- Requisitos do exercício: Devolva, sem nenhuma alteração, o trecho do texto sobre a política ambiental brasileira que começa nas palavras que contêm "Depois de Nogueira-Neto, o" e termina em "patrimônio natural nacional.".

══ Texto fornecido

Nogueira-Neto, que deveria ser canonizado junto com Ibsen Câmara e outros pioneiros corajosos da conservação daqueles tempos, construiu com sua pequena equipe e orçamento menor ainda os primeiros instrumentos de uma efetiva política ambiental para o Brasil, e conseguiu entronizar na legislação federal conceitos como o estudo de impacto ambiental, que com todos os seus defeitos na prática ainda é um dos mais importantes instrumentos para se avaliar ora o impacto de um empreendimento, ora a incompetência de seus proponentes em gerir esse impacto (sim, porque os EIA/RIMAs de copiar-colar são a face escrachada da incompetência desses empreiteiros de republiqueta, certos da aprovação oficial independentemente do que apresentem). Qualidade ambiental, zonas de amortecimento, zoneamento ambiental, um Conselho Nacional de Meio Ambiente que hoje é horrendo na sua composição, mas é melhor que nada, são alguns dos avanços duradouros que esse grande visionário legou ao Estado brasileiro, para desespero desde então e ainda corrente do desenvolvimentismo oficialóide.
Depois de Nogueira-Neto, o grande salto na estruturação do Estado brasileiro para encarar as necessidades de gestão ambiental esclarecida foi dado por Fernando César Mesquita, quando da criação do primeiro IBAMA, reunindo sob o mesmo teto os bandos rivais do IBDF, SEMA e Superintendência do Desenvolvimento da Pesca (SUDEPE). Corria o ano de 1989, e recém o país estava saindo da obscuridade em várias áreas ambientais (a caça à baleia, por exemplo, havia sido proibida apenas em 1987, e um parque da importância de Fernando de Noronha demorou até 1988 para ser decretado). Mesquita conseguiu a proeza de fazer essas tribos trabalharem em conjunto durante vários anos, com problemas freqüentes e conhecidos, mas ao menos dando forma a uma política unificada para a conservação do patrimônio natural nacional.

════
══ Dados fornecidos

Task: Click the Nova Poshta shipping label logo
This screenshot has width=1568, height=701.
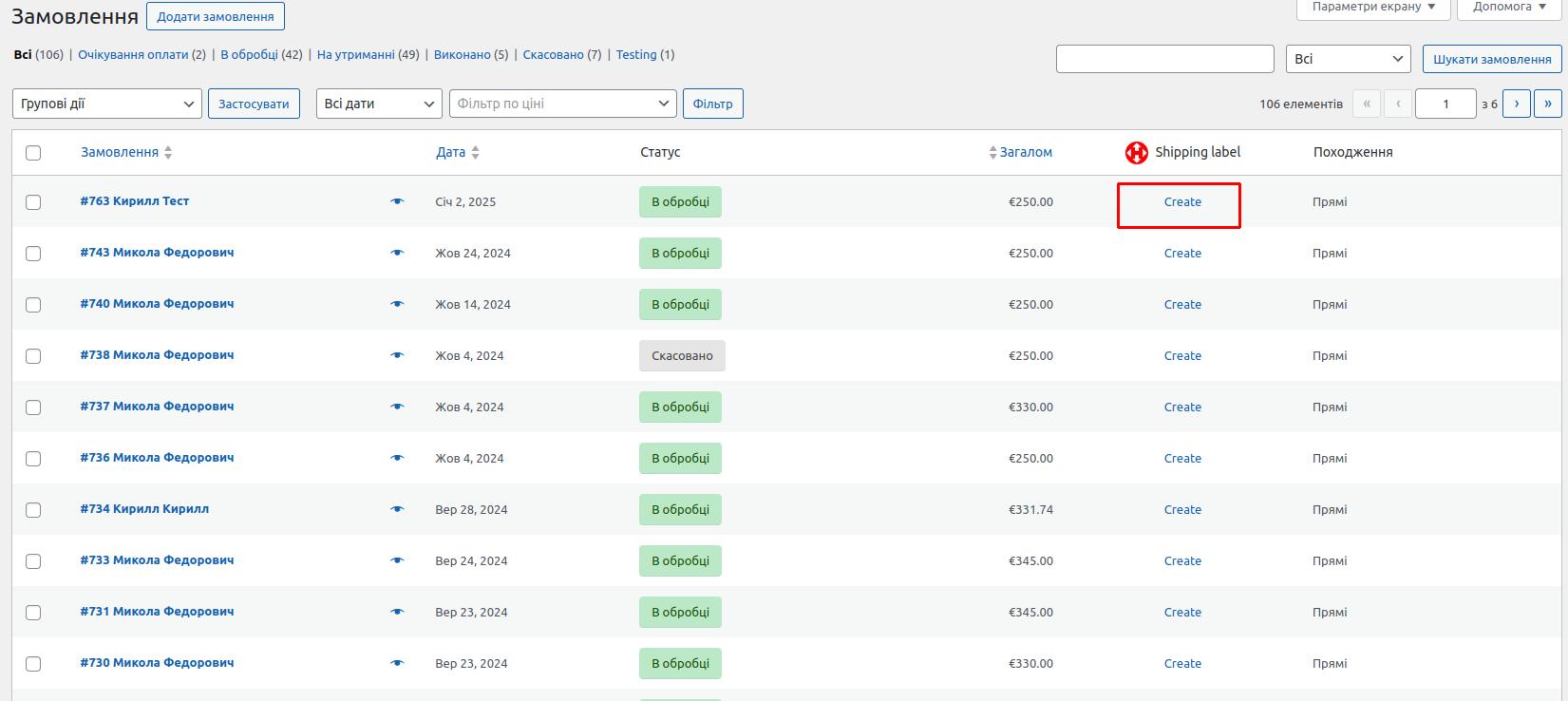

════

- Exercício resolvido:
Depois de Nogueira-Neto, o grande salto na estruturação do Estado brasileiro para encarar as necessidades de gestão ambiental esclarecida foi dado por Fernando César Mesquita, quando da criação do primeiro IBAMA, reunindo sob o mesmo teto os bandos rivais do IBDF, SEMA e Superintendência do Desenvolvimento da Pesca (SUDEPE). Corria o ano de 1989, e recém o país estava saindo da obscuridade em várias áreas ambientais (a caça à baleia, por exemplo, havia sido proibida apenas em 1987, e um parque da importância de Fernando de Noronha demorou até 1988 para ser decretado). Mesquita conseguiu a proeza de fazer essas tribos trabalharem em conjunto durante vários anos, com problemas freqüentes e conhecidos, mas ao menos dando forma a uma política unificada para a conservação do patrimônio natural nacional.